» **WHAT THIS TASK INVOLVES**
Continue the blog post about the movies of 2007 below, starting right after its final sentence.

» **EXCERPTED PASSAGE**
Steep, the extreme skiing docu. Seems like the mountain equivalent of “Riding Giants,” the breathtaking surfing documentary of a few years ago. Check out the spectacular "Steep" trailer.


The cliche scene of the year. Along with her doofus boyfriend, the smart, unmarried pregnant woman goes all mushy when she sees the beating heart of her baby-to-be on the sonogram. Look for the scene in both “Juno” and “Knocked Up,” which are otherwise smart and sassy.


Describe it, as Salon.com does, as a “Romanian abortion thriller." Talking about “4 Months, 3 Weeks, and 2 Days.” Trailer here. “C’mon honey. Pack up the kids. Let’s go see that Romanian abortion thriller at the multiplex.”

What about you? What's your favorite movie of 2007? (Jim Born's pick is "Florida State Football Highlights," although that's more of a short than a feature.) Any movies you hated?

(Click envelope below to send to a fellow cineophile.



  1. Happy New Year, Paulie!!!

    I haven't seen all of the movies you've listed but I loved Ratatouille. I've seen nothing in the extreme HYPE about Sweeney Todd that makes me want to see it. And I totally agree with you about "There will be Blood." Well said. Angelina Jolie got a SAG award nod for A Mighty Heart as did Marion Cotillard for La Vie En Rose, which was wonderful.

» **DATA EXCERPT**
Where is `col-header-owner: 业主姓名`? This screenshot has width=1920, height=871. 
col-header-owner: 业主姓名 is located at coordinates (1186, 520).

» **RESULT**
    The SAG noms for "Outstanding Performance by the Cast of a Motion Picture" are 3:10 to Yuma, American, Gangster, Hairspray, Into the Wild, and No Country for Old Men.

  2. I adored Sweeney Todd - if you don't like rivers and buckets and fountains of blood, it's not for you. I don't think, though, that I've ever seen a more beautifully filmed movie. And the cast was spectacular - I'm a bit surprised that they didn't get a SAG nomination.

    I also loved Waitress, especially that it didn't have a formulaic ending.

    My other favorite was Live Free or Die Hard. I thought Bruce Willis did a fabuous job. He just makes me laugh.

    Happy January 1st ;-)

  3. I rarely get to the movies, but we do rent them. Loved SICKO, but thought THE BOURNE ULTIMATUM was a been-there done-that and perhaps the saga should be over now. Loved RATATOUILLE and ENCHANTED and even ALVIN AND THE CHIPMUNKS and the much maligned EVAN ALMIGHTY made me laugh (I have a 10 year old daughter, can you tell?).

  4. Great list, Paul. I'm married to a real movie buff, so we are always watching one movie or another (and sometimes I have to ask if we can watch a movie without subtitles, please ...). In any case, my vote for most disappointing movie was Atonement - like the book, it was half the production it could have been and annoyed the heck out of me. And as for that famed Dunkirk scene - about as far from the reality of the disaster as it could be. Indulgent deceptive stuff, and reminded me that Ian McEwan got away with the kind of plotting that a mystery writer would be toasted for - but then he is Ian McEwan. Nah, didn't do it for me. But thank heavens for Ratatouille, Michael Clayton, Waitress, The Bourne Ultimatum, La Vie En Rose ... still haven't seen the In The Valley of Elah - and I'm a big Tommy Lee Jones fan. Away From Her was as elegant a bit of film-making as you'll find, and is on my list ... and I adored The Golden Compass and Stardust ... Sicko is on my "best of" list too.

    And what are your movie-going predictions for '08, Paul?

  5. Jacqueline,
    Not up to speed on 2008 movies, yet.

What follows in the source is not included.